## Input material:
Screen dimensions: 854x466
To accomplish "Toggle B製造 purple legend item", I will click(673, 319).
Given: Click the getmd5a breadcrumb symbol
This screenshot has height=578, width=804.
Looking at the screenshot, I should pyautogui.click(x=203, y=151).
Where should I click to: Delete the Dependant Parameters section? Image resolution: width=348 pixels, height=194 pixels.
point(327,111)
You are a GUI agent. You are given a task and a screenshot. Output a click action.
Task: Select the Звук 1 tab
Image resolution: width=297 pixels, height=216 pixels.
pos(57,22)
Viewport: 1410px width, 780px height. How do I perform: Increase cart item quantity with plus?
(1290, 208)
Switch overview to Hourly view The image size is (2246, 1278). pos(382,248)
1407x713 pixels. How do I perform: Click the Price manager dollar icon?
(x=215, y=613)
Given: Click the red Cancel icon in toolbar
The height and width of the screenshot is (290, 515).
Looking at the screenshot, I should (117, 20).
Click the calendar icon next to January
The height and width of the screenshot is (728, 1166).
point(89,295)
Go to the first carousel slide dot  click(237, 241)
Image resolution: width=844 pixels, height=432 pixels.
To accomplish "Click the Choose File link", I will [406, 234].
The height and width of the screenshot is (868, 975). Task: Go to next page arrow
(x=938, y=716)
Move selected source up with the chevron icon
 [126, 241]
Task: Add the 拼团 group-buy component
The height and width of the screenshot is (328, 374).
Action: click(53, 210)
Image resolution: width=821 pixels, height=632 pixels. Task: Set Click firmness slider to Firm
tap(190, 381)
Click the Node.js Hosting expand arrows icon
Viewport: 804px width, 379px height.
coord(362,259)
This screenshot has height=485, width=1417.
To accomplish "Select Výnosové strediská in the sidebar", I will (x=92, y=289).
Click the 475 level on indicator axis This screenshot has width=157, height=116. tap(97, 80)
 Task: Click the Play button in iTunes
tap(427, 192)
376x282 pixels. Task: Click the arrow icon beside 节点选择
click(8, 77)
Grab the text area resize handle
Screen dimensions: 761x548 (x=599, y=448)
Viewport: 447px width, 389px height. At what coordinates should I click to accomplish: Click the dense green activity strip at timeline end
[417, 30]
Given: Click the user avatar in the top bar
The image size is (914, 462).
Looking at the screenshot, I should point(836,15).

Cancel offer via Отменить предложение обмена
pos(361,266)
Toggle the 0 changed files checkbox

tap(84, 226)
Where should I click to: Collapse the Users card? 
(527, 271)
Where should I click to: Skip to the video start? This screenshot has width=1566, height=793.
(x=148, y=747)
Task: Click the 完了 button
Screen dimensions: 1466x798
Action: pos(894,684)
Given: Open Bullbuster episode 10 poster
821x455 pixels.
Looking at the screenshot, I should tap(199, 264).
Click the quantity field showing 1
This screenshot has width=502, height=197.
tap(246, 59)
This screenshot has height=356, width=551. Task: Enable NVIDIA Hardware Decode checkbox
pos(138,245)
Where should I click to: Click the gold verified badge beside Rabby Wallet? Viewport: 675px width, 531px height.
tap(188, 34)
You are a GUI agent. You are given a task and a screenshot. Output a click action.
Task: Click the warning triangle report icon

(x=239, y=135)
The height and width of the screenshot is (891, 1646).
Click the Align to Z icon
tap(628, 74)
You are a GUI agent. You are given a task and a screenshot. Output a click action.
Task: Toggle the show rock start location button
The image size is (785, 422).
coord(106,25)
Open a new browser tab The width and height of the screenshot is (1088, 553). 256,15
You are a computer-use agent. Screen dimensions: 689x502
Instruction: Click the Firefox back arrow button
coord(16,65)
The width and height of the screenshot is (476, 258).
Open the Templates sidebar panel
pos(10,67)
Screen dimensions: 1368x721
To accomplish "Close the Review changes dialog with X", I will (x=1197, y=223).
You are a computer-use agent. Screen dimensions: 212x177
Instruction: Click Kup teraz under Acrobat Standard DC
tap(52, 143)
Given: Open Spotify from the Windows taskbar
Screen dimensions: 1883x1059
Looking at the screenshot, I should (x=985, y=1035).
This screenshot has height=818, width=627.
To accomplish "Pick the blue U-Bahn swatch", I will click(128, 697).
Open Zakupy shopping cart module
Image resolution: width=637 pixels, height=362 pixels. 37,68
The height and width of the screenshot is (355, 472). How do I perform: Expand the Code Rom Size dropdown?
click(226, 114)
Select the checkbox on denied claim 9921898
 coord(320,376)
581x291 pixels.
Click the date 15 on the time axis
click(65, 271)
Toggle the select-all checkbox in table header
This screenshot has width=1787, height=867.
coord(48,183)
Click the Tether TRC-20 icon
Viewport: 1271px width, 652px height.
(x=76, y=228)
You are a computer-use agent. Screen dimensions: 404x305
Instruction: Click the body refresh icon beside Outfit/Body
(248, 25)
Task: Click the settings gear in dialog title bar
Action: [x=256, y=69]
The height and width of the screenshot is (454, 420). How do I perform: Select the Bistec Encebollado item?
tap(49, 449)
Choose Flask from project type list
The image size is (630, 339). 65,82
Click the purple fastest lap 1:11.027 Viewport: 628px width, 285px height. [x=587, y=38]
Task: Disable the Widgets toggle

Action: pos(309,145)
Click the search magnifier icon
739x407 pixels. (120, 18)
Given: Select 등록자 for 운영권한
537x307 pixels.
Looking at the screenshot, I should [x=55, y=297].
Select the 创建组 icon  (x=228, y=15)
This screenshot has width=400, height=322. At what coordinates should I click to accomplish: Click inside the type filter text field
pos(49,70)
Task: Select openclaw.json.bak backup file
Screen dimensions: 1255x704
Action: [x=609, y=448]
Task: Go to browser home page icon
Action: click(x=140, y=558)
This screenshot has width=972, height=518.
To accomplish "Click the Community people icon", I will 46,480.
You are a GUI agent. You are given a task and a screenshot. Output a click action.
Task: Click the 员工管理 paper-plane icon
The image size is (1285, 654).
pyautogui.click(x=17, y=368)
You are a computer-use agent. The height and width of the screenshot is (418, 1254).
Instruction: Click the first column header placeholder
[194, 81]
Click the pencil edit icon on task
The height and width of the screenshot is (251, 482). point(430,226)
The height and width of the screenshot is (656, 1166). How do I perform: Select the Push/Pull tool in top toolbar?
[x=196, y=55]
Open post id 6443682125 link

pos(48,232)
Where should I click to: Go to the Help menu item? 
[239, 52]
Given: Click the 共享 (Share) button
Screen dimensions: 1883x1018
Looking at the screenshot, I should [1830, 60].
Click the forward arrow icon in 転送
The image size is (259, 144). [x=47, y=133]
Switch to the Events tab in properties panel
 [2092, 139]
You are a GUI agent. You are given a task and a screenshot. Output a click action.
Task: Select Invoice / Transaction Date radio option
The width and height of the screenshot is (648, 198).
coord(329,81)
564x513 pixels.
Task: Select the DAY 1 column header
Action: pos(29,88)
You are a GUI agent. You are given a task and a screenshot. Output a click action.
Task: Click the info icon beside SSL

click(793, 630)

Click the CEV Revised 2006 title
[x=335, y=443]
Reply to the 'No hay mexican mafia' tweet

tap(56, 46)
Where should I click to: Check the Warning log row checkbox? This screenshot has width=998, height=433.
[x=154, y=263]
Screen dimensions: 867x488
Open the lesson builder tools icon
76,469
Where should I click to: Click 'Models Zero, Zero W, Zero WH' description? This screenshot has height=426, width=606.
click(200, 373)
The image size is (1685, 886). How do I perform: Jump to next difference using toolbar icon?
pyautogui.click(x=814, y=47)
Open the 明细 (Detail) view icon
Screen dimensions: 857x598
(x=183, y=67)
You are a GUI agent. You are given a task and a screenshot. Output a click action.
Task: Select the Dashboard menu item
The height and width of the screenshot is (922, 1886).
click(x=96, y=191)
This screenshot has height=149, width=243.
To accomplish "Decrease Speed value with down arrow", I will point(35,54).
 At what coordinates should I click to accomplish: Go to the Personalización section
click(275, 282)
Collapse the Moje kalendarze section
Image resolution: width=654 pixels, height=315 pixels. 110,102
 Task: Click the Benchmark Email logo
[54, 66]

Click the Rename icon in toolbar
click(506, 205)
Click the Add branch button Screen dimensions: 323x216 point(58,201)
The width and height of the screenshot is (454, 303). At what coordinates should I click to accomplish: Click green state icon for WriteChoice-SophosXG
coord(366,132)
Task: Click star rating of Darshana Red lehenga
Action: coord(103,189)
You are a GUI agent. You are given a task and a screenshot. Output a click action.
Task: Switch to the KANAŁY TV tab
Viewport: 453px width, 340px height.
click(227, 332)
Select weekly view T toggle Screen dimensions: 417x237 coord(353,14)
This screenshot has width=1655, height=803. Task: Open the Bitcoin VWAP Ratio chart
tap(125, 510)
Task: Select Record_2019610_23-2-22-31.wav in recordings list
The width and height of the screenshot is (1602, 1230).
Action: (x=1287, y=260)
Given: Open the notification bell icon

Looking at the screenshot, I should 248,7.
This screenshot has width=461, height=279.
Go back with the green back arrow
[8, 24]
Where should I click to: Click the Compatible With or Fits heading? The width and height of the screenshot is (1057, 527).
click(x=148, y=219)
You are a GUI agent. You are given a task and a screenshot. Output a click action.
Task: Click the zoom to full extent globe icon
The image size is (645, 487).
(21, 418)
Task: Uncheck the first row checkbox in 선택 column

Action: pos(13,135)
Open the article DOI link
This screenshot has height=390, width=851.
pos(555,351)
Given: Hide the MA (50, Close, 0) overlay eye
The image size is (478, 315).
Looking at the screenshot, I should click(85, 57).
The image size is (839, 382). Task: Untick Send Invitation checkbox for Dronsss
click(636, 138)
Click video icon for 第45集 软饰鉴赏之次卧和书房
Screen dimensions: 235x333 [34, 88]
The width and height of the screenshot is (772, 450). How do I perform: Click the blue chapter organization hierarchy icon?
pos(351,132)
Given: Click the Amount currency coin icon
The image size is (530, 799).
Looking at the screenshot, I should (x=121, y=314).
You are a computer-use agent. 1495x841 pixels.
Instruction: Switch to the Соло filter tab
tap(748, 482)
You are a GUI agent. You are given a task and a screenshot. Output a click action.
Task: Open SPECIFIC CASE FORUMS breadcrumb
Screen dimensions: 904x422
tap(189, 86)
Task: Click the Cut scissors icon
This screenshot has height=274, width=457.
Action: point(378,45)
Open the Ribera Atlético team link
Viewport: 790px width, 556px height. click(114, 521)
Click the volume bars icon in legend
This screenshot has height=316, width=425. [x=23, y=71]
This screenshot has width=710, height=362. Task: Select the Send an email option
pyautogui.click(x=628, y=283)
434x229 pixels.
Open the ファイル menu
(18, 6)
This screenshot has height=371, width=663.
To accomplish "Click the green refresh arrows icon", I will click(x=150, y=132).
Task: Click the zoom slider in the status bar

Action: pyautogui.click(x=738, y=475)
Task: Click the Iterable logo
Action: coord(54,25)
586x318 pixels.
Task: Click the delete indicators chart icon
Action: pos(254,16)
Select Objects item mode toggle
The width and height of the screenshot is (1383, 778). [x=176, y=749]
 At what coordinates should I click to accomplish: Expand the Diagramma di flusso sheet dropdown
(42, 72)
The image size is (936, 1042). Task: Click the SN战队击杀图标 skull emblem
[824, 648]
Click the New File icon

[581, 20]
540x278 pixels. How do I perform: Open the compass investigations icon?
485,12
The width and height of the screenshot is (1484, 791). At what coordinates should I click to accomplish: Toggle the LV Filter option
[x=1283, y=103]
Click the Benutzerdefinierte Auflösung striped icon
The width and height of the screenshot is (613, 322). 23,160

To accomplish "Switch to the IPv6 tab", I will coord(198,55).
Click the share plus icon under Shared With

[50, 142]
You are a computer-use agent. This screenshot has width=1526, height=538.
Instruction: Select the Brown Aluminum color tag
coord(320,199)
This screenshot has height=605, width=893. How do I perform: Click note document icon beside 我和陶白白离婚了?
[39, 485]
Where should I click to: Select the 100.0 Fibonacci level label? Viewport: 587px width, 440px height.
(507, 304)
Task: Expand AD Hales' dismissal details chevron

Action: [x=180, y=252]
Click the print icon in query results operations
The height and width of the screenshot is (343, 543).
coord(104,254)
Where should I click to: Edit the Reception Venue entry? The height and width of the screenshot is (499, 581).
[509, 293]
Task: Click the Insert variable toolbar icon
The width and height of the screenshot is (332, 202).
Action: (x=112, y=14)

## What you need to do:
Copy the records above word for word, from their first line through the line containing "Switch overview to", with both of those lines included.

## Right answer:
Screen dimensions: 854x466
To accomplish "Toggle B製造 purple legend item", I will click(673, 319).
Given: Click the getmd5a breadcrumb symbol
This screenshot has height=578, width=804.
Looking at the screenshot, I should pyautogui.click(x=203, y=151).
Where should I click to: Delete the Dependant Parameters section? Image resolution: width=348 pixels, height=194 pixels.
point(327,111)
You are a GUI agent. You are given a task and a screenshot. Output a click action.
Task: Select the Звук 1 tab
Image resolution: width=297 pixels, height=216 pixels.
pos(57,22)
Viewport: 1410px width, 780px height. How do I perform: Increase cart item quantity with plus?
(1290, 208)
Switch overview to Hourly view The image size is (2246, 1278). pos(382,248)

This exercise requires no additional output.